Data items
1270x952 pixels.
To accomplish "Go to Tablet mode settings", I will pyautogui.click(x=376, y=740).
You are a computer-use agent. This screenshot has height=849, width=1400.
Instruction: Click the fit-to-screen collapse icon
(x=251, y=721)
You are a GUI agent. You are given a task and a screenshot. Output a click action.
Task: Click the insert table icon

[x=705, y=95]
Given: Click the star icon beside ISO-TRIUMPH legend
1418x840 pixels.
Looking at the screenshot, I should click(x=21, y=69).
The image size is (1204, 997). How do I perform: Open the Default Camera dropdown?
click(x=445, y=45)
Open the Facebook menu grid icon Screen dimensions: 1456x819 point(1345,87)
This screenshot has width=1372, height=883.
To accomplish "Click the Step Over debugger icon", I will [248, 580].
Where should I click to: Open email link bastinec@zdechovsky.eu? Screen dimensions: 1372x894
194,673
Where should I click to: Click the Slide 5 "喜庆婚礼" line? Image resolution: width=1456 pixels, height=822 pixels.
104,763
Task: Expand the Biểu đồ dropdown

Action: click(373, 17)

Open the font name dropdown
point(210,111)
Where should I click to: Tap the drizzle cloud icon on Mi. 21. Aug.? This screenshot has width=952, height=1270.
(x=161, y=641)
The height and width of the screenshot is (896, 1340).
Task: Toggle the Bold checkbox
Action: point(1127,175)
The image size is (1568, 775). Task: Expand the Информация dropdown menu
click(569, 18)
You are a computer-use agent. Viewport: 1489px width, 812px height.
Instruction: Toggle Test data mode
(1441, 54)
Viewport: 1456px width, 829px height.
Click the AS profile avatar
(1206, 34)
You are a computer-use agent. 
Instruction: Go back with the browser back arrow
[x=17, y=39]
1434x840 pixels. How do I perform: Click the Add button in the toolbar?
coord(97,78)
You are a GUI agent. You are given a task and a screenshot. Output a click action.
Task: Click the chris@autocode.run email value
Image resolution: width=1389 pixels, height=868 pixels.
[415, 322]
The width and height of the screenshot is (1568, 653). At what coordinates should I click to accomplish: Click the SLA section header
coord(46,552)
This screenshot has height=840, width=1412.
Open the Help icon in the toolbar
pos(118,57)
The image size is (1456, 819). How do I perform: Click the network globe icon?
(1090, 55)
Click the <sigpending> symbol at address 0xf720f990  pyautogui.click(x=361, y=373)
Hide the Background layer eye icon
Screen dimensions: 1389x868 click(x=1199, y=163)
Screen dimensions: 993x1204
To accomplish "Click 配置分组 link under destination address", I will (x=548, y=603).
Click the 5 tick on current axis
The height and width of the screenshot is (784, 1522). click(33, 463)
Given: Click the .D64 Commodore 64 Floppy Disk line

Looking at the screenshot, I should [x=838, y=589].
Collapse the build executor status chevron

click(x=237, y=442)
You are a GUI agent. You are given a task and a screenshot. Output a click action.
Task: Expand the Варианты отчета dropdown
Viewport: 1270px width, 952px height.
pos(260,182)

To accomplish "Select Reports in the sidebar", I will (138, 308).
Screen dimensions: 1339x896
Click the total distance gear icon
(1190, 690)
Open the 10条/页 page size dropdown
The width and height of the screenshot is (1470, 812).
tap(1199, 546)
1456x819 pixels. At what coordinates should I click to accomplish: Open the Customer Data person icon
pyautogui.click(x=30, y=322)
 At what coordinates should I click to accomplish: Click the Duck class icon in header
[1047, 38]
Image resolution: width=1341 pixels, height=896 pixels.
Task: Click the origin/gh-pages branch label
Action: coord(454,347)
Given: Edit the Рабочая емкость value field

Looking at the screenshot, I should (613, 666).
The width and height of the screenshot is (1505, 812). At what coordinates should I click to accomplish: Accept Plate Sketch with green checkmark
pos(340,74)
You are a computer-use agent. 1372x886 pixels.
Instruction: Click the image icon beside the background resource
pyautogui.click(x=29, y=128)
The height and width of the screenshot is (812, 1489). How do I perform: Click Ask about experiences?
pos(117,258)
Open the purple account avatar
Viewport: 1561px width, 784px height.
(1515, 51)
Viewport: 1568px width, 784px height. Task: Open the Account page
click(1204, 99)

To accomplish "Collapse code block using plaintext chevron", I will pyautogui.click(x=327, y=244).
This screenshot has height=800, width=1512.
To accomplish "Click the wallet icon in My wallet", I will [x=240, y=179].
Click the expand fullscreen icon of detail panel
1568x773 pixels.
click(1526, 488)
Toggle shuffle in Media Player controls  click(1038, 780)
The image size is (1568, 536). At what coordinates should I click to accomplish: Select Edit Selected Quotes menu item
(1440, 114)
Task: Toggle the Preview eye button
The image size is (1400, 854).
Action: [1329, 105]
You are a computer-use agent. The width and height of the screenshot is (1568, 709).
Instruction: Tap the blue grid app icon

(Problem to work on):
Word for word, write out each of the records shown above.

(Solution to the problem):
1270x952 pixels.
To accomplish "Go to Tablet mode settings", I will pyautogui.click(x=376, y=740).
You are a computer-use agent. This screenshot has height=849, width=1400.
Instruction: Click the fit-to-screen collapse icon
(x=251, y=721)
You are a GUI agent. You are given a task and a screenshot. Output a click action.
Task: Click the insert table icon

[x=705, y=95]
Given: Click the star icon beside ISO-TRIUMPH legend
1418x840 pixels.
Looking at the screenshot, I should click(x=21, y=69).
The image size is (1204, 997). How do I perform: Open the Default Camera dropdown?
click(x=445, y=45)
Open the Facebook menu grid icon Screen dimensions: 1456x819 point(1345,87)
This screenshot has width=1372, height=883.
To accomplish "Click the Step Over debugger icon", I will [248, 580].
Where should I click to: Open email link bastinec@zdechovsky.eu? Screen dimensions: 1372x894
194,673
Where should I click to: Click the Slide 5 "喜庆婚礼" line? Image resolution: width=1456 pixels, height=822 pixels.
104,763
Task: Expand the Biểu đồ dropdown

Action: click(373, 17)

Open the font name dropdown
point(210,111)
Where should I click to: Tap the drizzle cloud icon on Mi. 21. Aug.? This screenshot has width=952, height=1270.
(x=161, y=641)
The height and width of the screenshot is (896, 1340).
Task: Toggle the Bold checkbox
Action: point(1127,175)
The image size is (1568, 775). Task: Expand the Информация dropdown menu
click(569, 18)
You are a computer-use agent. Viewport: 1489px width, 812px height.
Instruction: Toggle Test data mode
(1441, 54)
Viewport: 1456px width, 829px height.
Click the AS profile avatar
(1206, 34)
You are a computer-use agent. 
Instruction: Go back with the browser back arrow
[x=17, y=39]
1434x840 pixels. How do I perform: Click the Add button in the toolbar?
coord(97,78)
You are a GUI agent. You are given a task and a screenshot. Output a click action.
Task: Click the chris@autocode.run email value
Image resolution: width=1389 pixels, height=868 pixels.
[415, 322]
The width and height of the screenshot is (1568, 653). At what coordinates should I click to accomplish: Click the SLA section header
coord(46,552)
This screenshot has height=840, width=1412.
Open the Help icon in the toolbar
pos(118,57)
The image size is (1456, 819). How do I perform: Click the network globe icon?
(1090, 55)
Click the <sigpending> symbol at address 0xf720f990  pyautogui.click(x=361, y=373)
Hide the Background layer eye icon
Screen dimensions: 1389x868 click(x=1199, y=163)
Screen dimensions: 993x1204
To accomplish "Click 配置分组 link under destination address", I will (x=548, y=603).
Click the 5 tick on current axis
The height and width of the screenshot is (784, 1522). click(33, 463)
Given: Click the .D64 Commodore 64 Floppy Disk line

Looking at the screenshot, I should [x=838, y=589].
Collapse the build executor status chevron

click(x=237, y=442)
You are a GUI agent. You are given a task and a screenshot. Output a click action.
Task: Expand the Варианты отчета dropdown
Viewport: 1270px width, 952px height.
pos(260,182)

To accomplish "Select Reports in the sidebar", I will (138, 308).
Screen dimensions: 1339x896
Click the total distance gear icon
(1190, 690)
Open the 10条/页 page size dropdown
The width and height of the screenshot is (1470, 812).
tap(1199, 546)
1456x819 pixels. At what coordinates should I click to accomplish: Open the Customer Data person icon
pyautogui.click(x=30, y=322)
 At what coordinates should I click to accomplish: Click the Duck class icon in header
[1047, 38]
Image resolution: width=1341 pixels, height=896 pixels.
Task: Click the origin/gh-pages branch label
Action: coord(454,347)
Given: Edit the Рабочая емкость value field

Looking at the screenshot, I should (613, 666).
The width and height of the screenshot is (1505, 812). At what coordinates should I click to accomplish: Accept Plate Sketch with green checkmark
pos(340,74)
You are a computer-use agent. 1372x886 pixels.
Instruction: Click the image icon beside the background resource
pyautogui.click(x=29, y=128)
The height and width of the screenshot is (812, 1489). How do I perform: Click Ask about experiences?
pos(117,258)
Open the purple account avatar
Viewport: 1561px width, 784px height.
(1515, 51)
Viewport: 1568px width, 784px height. Task: Open the Account page
click(1204, 99)

To accomplish "Collapse code block using plaintext chevron", I will pyautogui.click(x=327, y=244).
This screenshot has height=800, width=1512.
To accomplish "Click the wallet icon in My wallet", I will [x=240, y=179].
Click the expand fullscreen icon of detail panel
1568x773 pixels.
click(1526, 488)
Toggle shuffle in Media Player controls  click(1038, 780)
The image size is (1568, 536). At what coordinates should I click to accomplish: Select Edit Selected Quotes menu item
(1440, 114)
Task: Toggle the Preview eye button
The image size is (1400, 854).
Action: [1329, 105]
You are a computer-use agent. The width and height of the screenshot is (1568, 709).
Instruction: Tap the blue grid app icon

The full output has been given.